Using the Affymetrix 500K Mapping array and publicly available genotypes, we identified 18 SNPs whose allele frequency differed significantly(P < 1 x 10(-5)) between pediatric acute lymphoblastic leukemia (ALL) cases (n = 317) and non-ALL controls (n = 17,958). Two SNPs in ARID5B not only differed between ALL and non-ALL groups (rs10821936, P = 1.4 x 10(-15), odds ratio (OR) = 1.91; rs10994982, P = 5.7 x 10(-9), OR = 1.62) but also distinguished B-hyperdiploid ALL from other subtypes (rs10821936, P = 1.62 x 10(-5), OR = 2.17; rs10994982, P = 0.003, OR 1.72).
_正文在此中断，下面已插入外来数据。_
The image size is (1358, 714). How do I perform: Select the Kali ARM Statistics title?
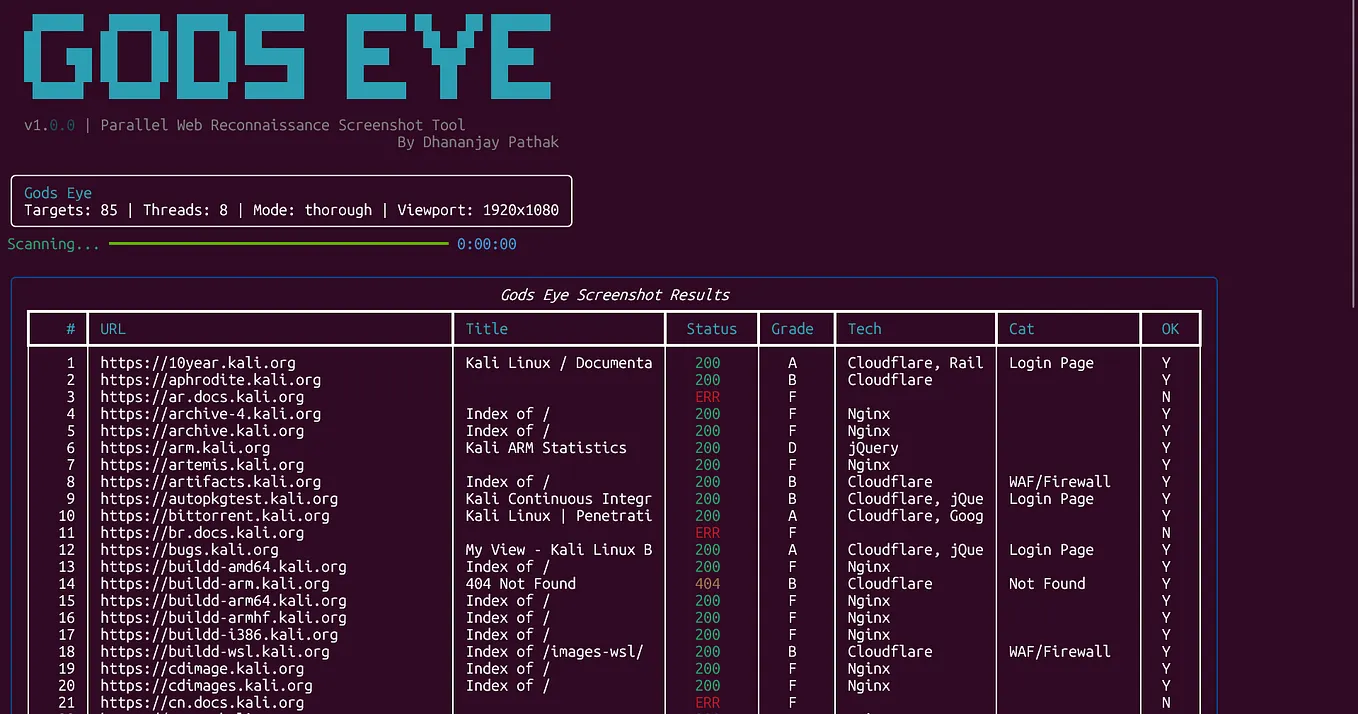point(546,448)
These ARID5B SNPs also distinguished B-hyperdiploid ALL from other subtypes in an independent validation cohort (n = 124 children with ALL; P = 0.003 and P = 0.0008, OR 2.45 and 2.86, respectively) and were associated with methotrexate accumulation and gene expression pattern in leukemic lymphoblasts. We conclude that germline variants affect susceptibility to, and characteristics of, specific ALL subtypes.
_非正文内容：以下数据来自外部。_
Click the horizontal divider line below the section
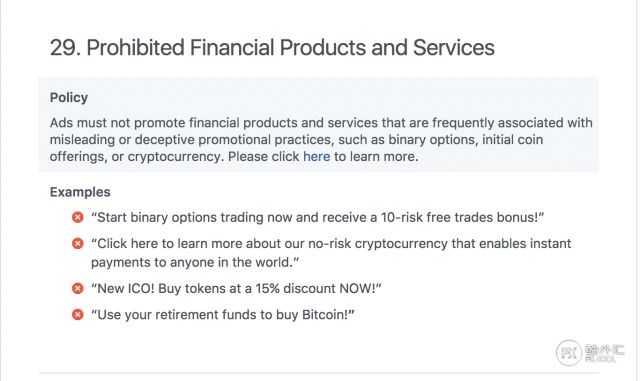 (x=318, y=373)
利用Affymetrix 500K基因分型芯片和公开可得的基因型数据,我们在小儿急性淋巴细胞白血病(ALL)病例(n = 317)和非ALL对照(n = 17,958)中鉴定出18个单核苷酸多态性(SNP),其等位基因频率存在显著差异(P < 1 × 10⁻⁵)。ARID5B基因中的两个SNP不仅在ALL组和非ALL组之间存在差异(rs10821936,P = 1.4 × 10⁻¹⁵,优势比(OR) = 1.91;rs10994982,P = 5.7 × 10⁻⁹,OR = 1.62),还能区分B-超二倍体ALL与其他亚型(rs10821936,P = 1.62 × 10⁻⁵,OR = 2.17;rs10994982,P = 0.003,OR = 1.72)。在一个独立验证队列(n = 124例ALL患儿)中,这些ARID5B基因的SNP同样能区分B-超二倍体ALL与其他亚型(P = 0.003和P = 0.0008,OR分别为2.45和2.86),并且与白血病淋巴母细胞中甲氨蝶呤的蓄积及基因表达模式相关。我们得出结论,种系变异影响特定ALL亚型的易感性及其特征。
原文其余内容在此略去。